Jeunes hommes posant à un arrêt de bus éclairé dans une cité, la nuit.

À la cité, on attend le bus à un arrêt qui s’appelle Saint Paul. Personne ne s’arrête sur le nom — on est trop occupés à regarder ailleurs. L’affiche fait son travail : un corps, une plage, du sucre. La ville fait le sien : pas de plage, pas de sucre, pas de bus. Et on reste là, à trois, à se partager une boîte de pizza posée par terre comme une offrande qu’on n’a pas commandée.
Le néon de l’abribus éclaire mieux que les lampadaires. Forcément — c’est pas la rue qu’on veut nous montrer, c’est ce qu’on doit vouloir. Un regarde l’affiche, un baisse la tête dans la capuche, un fait face. Trois manières d’attendre la même chose. Trois manières de ne pas la nommer.

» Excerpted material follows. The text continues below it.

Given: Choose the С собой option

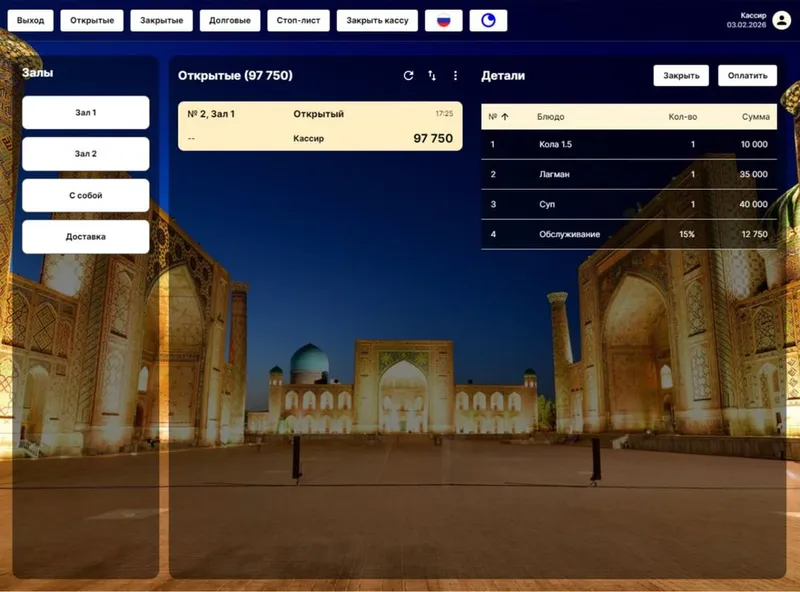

Photographier ça, c’est dire ce qu’on évite de dire. Dans la ZUP, on grandit avec une promesse imprimée à hauteur de visage et un vrai sol sous les pieds. On apprend tôt à vivre dans l’écart. Le problème c’est pas qu’ils nous mentent. C’est qu’on a fini par attendre à côté du mensonge comme s’il faisait partie du décor.